- _ページ抜粋_
———

自然気胸に対するドレナージ治療にミノサイクリンによる胸膜癒着術を加えることで気胸再発率が減少したというLancetからの報告です。ただし、コントロール群の1年再発率が49.1%というのは多すぎる気がします。実臨床ではそこまで多いとは感じません。
Jin-Shing Chen, et al.
Simple aspiration and drainage and intrapleural minocycline pleurodesis versus simple aspiration and drainage for the initial treatment of primary spontaneous pneumothorax: an open-label, parallel-group, prospective, randomised, controlled trial.

———

- _作業指示 A_
自然気胸の治療に関する抜粋によると、コントロール群の1年再発率は何％か。
- _作業指示 B_
自然気胸の治療に関する抜粋のうち、「Jin-Shing Chen, et」から「randomised, controlled trial.」までをすべてそのまま引用せよ。
- _作業指示 C_
自然気胸の治療に関する抜粋を、最後の文の後から書き継げ。

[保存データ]
———

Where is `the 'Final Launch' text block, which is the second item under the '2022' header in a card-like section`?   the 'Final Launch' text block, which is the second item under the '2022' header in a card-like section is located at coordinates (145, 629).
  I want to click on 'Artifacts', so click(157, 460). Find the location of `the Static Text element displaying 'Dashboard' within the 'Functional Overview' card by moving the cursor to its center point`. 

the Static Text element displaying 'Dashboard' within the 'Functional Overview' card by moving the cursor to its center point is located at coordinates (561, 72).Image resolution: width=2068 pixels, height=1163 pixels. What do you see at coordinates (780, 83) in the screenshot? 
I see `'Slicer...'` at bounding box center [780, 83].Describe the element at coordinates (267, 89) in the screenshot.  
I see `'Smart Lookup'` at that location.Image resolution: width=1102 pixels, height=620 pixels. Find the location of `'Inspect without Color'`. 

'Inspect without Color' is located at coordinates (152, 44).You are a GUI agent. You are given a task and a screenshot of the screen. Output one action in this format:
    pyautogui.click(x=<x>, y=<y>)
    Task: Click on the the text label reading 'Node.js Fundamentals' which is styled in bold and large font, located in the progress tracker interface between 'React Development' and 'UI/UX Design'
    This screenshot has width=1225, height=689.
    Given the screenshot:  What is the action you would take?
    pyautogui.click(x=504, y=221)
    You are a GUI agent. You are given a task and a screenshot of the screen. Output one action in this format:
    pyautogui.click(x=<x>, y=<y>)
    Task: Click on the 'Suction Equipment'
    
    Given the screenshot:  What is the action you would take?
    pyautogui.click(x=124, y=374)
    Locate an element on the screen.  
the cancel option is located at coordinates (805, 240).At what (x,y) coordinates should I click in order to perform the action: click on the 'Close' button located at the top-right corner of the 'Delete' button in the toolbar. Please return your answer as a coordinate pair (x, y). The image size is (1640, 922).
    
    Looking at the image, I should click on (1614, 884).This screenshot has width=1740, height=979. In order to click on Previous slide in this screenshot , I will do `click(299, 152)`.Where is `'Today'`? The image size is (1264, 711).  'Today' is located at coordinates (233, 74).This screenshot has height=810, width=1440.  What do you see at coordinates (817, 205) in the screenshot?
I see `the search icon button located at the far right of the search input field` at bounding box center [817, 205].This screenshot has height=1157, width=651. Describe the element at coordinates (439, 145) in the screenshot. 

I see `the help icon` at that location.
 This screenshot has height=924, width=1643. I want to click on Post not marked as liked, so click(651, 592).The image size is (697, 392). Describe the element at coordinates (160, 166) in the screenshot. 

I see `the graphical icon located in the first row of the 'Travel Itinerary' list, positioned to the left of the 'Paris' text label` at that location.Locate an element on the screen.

———

- _解答 A_
49.1%

- _解答 B_
Jin-Shing Chen, et al.
Simple aspiration and drainage and intrapleural minocycline pleurodesis versus simple aspiration and drainage for the initial treatment of primary spontaneous pneumothorax: an open-label, parallel-group, prospective, randomised, controlled trial.

- _解答 C_
The Lancet, Early Online Publication, 18 February 2013, doi:10.1016/S0140-6736(12)62170-9
背景:
単純吸引とドレナージは原発性自然気胸の標準的治療であるが、気胸の再発率がそれなりの頻度でみられる。われわれは、単純吸引とドレナージの後にミノサイクリンによる胸膜癒着術を併用することで、気胸再発を減らすことができるかどうかを調べた。
方法:
台湾におけるプロスペクティブ非盲検ランダム化対照比較試験により、原発性自然気胸に対する標準的な初回治療である単純吸引+ドレナージ施行後に、ミノサイクリンによる胸膜癒着術を併用し、再発抑制効果を評価した。15~40歳の原発性自然気胸の初期徴候である胸部レントゲン上2cm以上の虚脱みられ、ドレナージ施行後はエアリークを伴わない肺の全拡張が得られ、血液検査正常な症例を組み込んだ。
登録された患者が、単純吸引+ドレナージ施行後に、ミノサイクリンによる胸膜癒着術を併用する群あるいは併用しない群(コントロール群)にランダムに割り付けられた。プライマリアウトカムは1年後の気胸再発率とした。
結果:
2006年12月31日~2012年6月30日までに台湾2施設から自然気胸患者214人が登録され、ミノサイクリン群に106人、コントロール群に108人が割り付けられた。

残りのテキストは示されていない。